In the listing below, the line containing "Task: Click the scroll up arrow in list" marks the end; copy exactly every line from the first through that one.

* * * * * * *

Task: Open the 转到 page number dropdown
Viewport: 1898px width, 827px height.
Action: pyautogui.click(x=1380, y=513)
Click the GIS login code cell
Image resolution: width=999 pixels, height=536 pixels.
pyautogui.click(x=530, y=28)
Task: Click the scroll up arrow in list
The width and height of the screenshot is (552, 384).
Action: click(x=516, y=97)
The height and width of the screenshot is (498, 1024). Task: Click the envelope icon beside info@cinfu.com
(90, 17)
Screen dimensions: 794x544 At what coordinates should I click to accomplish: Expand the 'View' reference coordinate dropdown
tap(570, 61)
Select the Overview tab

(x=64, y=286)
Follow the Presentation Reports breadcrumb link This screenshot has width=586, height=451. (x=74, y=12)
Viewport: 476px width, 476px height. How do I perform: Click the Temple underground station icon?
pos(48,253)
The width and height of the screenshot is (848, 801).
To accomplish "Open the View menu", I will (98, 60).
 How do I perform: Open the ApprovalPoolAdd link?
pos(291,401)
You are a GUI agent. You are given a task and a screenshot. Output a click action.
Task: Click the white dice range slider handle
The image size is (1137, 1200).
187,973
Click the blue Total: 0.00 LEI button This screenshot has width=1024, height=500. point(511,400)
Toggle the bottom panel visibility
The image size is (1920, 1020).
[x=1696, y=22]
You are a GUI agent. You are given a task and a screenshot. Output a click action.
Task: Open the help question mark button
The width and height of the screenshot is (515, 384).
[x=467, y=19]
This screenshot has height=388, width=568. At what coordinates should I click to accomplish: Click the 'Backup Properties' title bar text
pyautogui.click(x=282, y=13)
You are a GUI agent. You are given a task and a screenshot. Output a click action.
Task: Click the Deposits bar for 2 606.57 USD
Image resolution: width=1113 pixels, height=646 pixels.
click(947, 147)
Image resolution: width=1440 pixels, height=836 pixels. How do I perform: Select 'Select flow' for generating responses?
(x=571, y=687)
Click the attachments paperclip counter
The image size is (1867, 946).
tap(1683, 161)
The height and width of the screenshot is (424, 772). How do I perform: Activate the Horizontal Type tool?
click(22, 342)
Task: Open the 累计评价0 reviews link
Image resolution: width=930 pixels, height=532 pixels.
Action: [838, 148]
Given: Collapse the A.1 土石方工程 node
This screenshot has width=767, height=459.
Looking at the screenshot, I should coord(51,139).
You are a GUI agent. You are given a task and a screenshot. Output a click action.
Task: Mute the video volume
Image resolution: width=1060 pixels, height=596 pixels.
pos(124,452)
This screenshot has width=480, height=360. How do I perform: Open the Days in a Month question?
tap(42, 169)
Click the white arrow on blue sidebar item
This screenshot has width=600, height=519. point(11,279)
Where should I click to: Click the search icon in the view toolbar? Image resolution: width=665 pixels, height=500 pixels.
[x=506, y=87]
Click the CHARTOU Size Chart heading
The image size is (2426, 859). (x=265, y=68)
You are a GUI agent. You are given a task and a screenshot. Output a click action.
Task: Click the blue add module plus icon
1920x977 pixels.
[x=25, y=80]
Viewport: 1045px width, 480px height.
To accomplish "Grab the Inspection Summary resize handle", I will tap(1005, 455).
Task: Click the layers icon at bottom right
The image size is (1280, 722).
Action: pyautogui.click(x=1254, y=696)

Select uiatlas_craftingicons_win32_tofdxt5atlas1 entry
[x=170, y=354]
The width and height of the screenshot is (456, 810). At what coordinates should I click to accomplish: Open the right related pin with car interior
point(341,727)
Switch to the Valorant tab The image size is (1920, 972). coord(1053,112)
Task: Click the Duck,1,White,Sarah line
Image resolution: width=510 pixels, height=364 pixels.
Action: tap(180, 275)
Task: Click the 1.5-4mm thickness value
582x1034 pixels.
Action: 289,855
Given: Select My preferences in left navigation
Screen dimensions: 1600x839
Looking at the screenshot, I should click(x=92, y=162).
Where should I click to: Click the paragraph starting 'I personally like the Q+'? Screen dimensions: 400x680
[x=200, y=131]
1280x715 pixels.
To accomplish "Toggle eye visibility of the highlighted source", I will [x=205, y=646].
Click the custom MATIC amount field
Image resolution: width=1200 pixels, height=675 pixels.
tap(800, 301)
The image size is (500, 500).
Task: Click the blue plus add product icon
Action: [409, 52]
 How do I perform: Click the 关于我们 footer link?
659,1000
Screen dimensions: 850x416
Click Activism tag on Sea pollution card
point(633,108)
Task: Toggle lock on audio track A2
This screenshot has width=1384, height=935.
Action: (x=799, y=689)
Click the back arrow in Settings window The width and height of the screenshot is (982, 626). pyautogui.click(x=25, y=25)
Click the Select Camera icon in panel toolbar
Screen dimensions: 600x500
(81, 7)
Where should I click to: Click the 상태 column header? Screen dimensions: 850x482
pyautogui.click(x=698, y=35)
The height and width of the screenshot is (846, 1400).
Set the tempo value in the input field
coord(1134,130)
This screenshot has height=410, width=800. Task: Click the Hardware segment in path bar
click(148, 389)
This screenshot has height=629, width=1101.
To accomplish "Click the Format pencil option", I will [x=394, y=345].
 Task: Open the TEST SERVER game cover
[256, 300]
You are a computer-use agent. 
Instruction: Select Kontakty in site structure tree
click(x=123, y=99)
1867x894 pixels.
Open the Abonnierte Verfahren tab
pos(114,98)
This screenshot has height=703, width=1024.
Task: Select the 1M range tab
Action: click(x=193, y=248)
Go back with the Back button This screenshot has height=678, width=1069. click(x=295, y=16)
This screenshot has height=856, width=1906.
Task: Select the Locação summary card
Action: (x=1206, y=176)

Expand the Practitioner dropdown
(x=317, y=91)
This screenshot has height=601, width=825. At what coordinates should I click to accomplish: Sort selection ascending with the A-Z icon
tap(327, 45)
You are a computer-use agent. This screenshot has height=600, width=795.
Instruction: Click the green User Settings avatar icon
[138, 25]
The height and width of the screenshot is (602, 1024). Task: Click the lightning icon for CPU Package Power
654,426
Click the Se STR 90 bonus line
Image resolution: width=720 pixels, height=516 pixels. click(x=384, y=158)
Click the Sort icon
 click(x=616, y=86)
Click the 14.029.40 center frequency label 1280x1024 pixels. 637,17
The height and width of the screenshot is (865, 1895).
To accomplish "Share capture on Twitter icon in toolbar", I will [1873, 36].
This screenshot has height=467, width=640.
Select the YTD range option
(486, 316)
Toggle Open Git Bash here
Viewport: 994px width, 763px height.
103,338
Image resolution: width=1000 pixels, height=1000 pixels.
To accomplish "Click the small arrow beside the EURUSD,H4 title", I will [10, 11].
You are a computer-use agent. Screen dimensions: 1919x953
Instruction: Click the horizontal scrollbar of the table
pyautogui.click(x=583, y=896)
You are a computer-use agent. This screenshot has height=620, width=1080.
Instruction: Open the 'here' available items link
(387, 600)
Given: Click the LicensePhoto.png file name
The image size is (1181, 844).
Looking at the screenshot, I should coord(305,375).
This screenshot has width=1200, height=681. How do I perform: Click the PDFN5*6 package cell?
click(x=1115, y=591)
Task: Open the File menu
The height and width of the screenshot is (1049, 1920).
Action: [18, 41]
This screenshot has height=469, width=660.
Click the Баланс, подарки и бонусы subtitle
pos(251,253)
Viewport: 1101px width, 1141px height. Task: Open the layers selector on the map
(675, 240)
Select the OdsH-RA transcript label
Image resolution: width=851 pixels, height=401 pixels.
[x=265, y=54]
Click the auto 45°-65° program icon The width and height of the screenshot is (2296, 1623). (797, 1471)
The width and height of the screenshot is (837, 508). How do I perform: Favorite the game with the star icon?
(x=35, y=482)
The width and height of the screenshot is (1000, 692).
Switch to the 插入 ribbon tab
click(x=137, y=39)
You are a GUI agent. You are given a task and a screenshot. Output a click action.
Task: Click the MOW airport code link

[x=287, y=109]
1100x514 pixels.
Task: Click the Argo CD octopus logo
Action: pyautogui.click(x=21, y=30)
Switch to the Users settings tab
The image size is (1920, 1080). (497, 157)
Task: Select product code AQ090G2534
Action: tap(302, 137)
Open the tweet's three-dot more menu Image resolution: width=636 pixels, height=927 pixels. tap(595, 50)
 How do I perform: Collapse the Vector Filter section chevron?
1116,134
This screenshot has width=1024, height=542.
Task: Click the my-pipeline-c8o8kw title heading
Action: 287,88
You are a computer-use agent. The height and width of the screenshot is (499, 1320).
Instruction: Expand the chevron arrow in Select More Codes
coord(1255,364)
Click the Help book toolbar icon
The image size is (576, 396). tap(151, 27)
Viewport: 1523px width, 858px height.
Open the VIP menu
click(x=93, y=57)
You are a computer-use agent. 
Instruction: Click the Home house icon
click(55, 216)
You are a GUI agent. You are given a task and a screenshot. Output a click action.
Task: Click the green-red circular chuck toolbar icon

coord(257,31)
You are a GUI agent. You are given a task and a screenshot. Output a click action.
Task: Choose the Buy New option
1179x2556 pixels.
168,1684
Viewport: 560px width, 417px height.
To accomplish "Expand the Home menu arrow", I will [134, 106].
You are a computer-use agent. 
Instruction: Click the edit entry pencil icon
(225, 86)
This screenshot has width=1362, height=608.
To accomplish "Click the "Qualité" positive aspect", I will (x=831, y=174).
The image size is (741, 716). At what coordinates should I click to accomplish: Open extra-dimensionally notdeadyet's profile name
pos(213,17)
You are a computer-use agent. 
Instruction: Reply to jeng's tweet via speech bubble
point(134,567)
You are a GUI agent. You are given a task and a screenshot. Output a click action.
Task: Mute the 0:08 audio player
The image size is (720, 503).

* * * * * * *

Response below:
Task: Open the 转到 page number dropdown
Viewport: 1898px width, 827px height.
Action: pyautogui.click(x=1380, y=513)
Click the GIS login code cell
Image resolution: width=999 pixels, height=536 pixels.
pyautogui.click(x=530, y=28)
Task: Click the scroll up arrow in list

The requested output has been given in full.